What the task asks: Reproduce the article below on airport restrictions for flights from Ebola-affected countries in full, word for word.

Study text:
DGCA restricts flights from Ebola-affected countries
Unhappy with Ebola screening measures in place at small airports, the Indian aviation regulator on Thursday directed airlines to restrict landings of flights from Ebola-affected regions to seven Indian airports.Updated: Nov 28, 2014 10:23 IST
Unhappy with Ebola screening measures in place at small airports, the Indian aviation regulator on Thursday directed airlines to restrict landings of flights from Ebola-affected regions to seven Indian airports.
According to a circular issued by the Directorate General of Civil Aviation (DGCA), only the airports in Mumbai, Delhi, Bangalore, Hyderabad, Kolkata, Kochi and Chennai have ‘thorough screening, quarantine and isolation facilities’ for Ebola Virus Disease (EVD).
Taking note of this, the safety regulator has asked airlines to re-route their flights from Sierra Leone, Guinea, Liberia and Mali – the four Ebola hotspots – to airports in the seven major cities. At present, 18 domestic airports are screening passengers for Ebola.
“Currently, small airports such as Nagpur and Pune are catering to flights originating from EVD affected countries. The preventive measures at small regional airports were not up to the mark,” said a senior DGCA official, requesting anonymity.
The DGCA circular added all passengers travelling from EVD affected regions will be ticketed to the seven major airports. “We have asked airlines to inform passengers about the revision of flight schedules well in advance, to avoid last minute inconvenience,” said another DGCA official. Airlines plying on these routes will also have to submit weekly reports of passengers in each airport to the regulator, the circular added.

Supplied entries:
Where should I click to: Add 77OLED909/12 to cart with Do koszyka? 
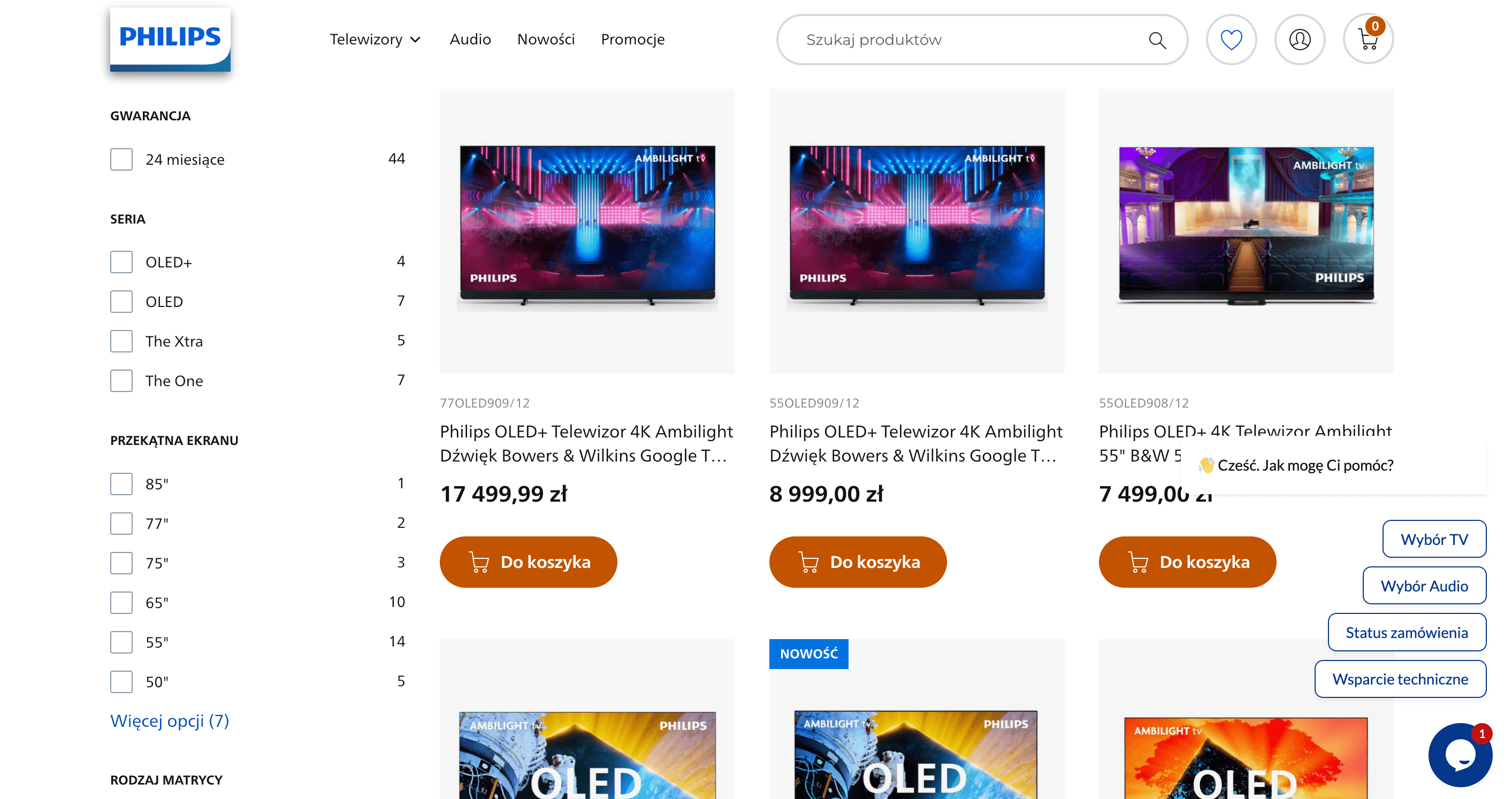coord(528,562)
...
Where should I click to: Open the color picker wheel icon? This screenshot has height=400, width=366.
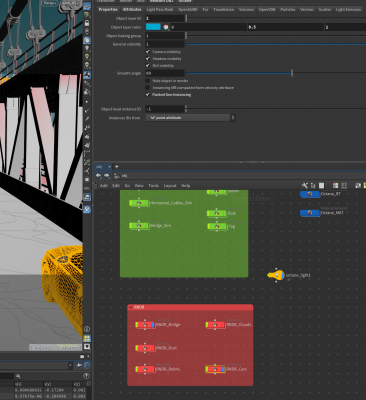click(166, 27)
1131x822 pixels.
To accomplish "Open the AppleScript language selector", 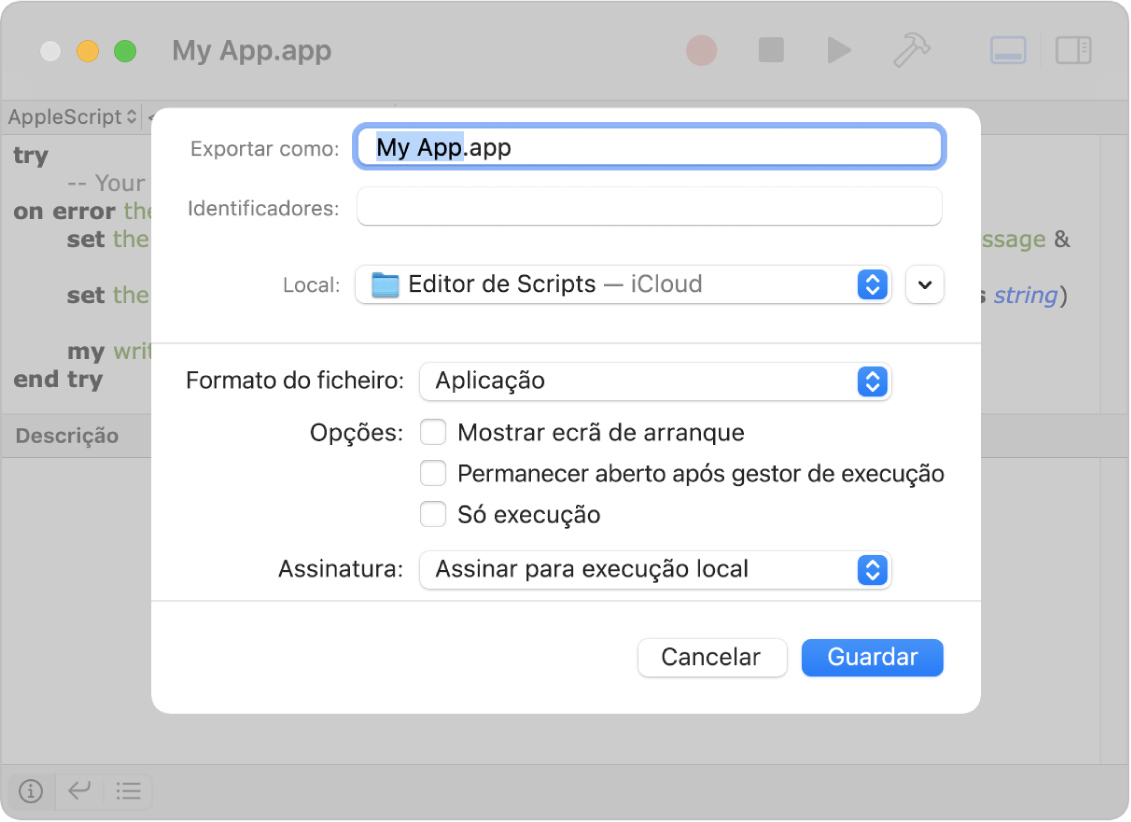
* * *
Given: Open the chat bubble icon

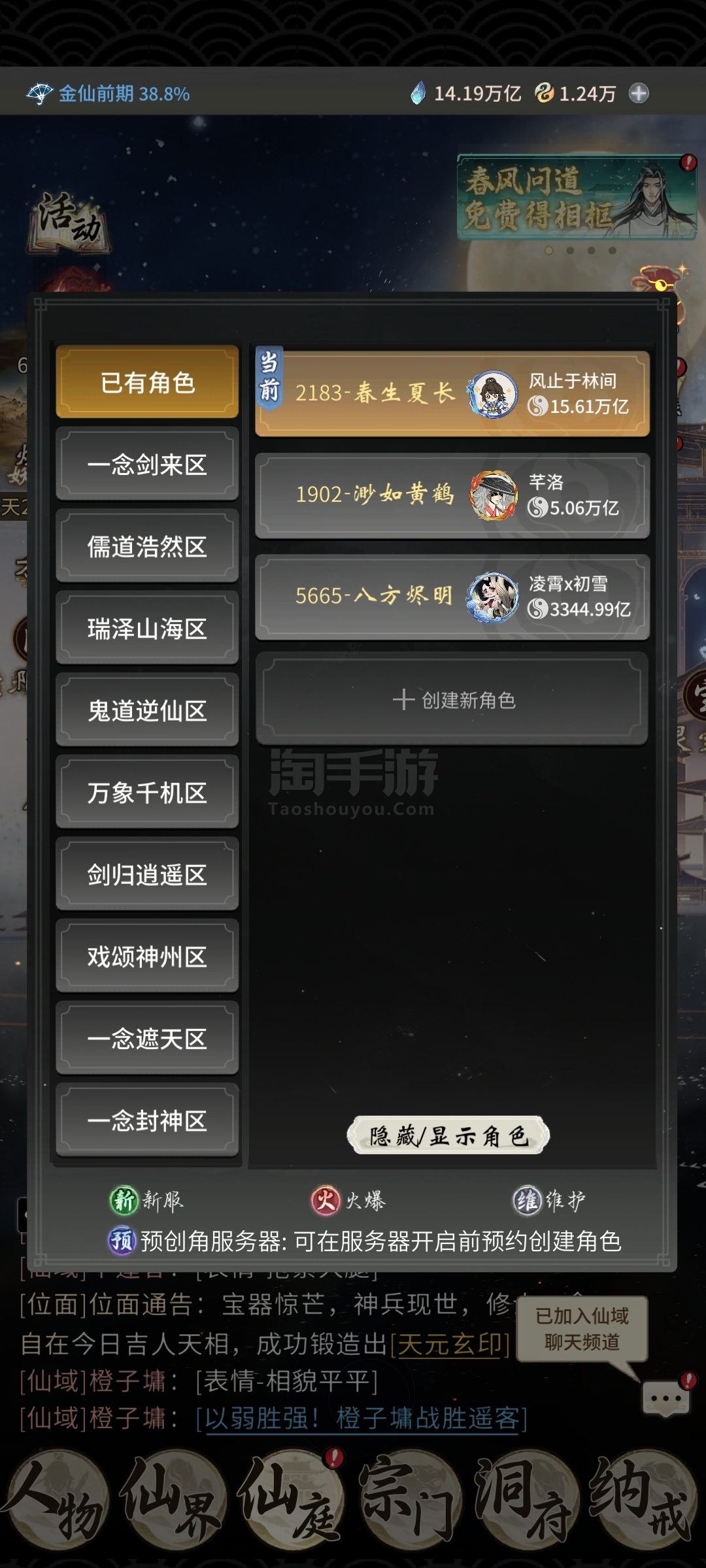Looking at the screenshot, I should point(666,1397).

Task output:
DGCA restricts flights from Ebola-affected countries
Unhappy with Ebola screening measures in place at small airports, the Indian aviation regulator on Thursday directed airlines to restrict landings of flights from Ebola-affected regions to seven Indian airports.Updated: Nov 28, 2014 10:23 IST
Unhappy with Ebola screening measures in place at small airports, the Indian aviation regulator on Thursday directed airlines to restrict landings of flights from Ebola-affected regions to seven Indian airports.
According to a circular issued by the Directorate General of Civil Aviation (DGCA), only the airports in Mumbai, Delhi, Bangalore, Hyderabad, Kolkata, Kochi and Chennai have ‘thorough screening, quarantine and isolation facilities’ for Ebola Virus Disease (EVD).
Taking note of this, the safety regulator has asked airlines to re-route their flights from Sierra Leone, Guinea, Liberia and Mali – the four Ebola hotspots – to airports in the seven major cities. At present, 18 domestic airports are screening passengers for Ebola.
“Currently, small airports such as Nagpur and Pune are catering to flights originating from EVD affected countries. The preventive measures at small regional airports were not up to the mark,” said a senior DGCA official, requesting anonymity.
The DGCA circular added all passengers travelling from EVD affected regions will be ticketed to the seven major airports. “We have asked airlines to inform passengers about the revision of flight schedules well in advance, to avoid last minute inconvenience,” said another DGCA official. Airlines plying on these routes will also have to submit weekly reports of passengers in each airport to the regulator, the circular added.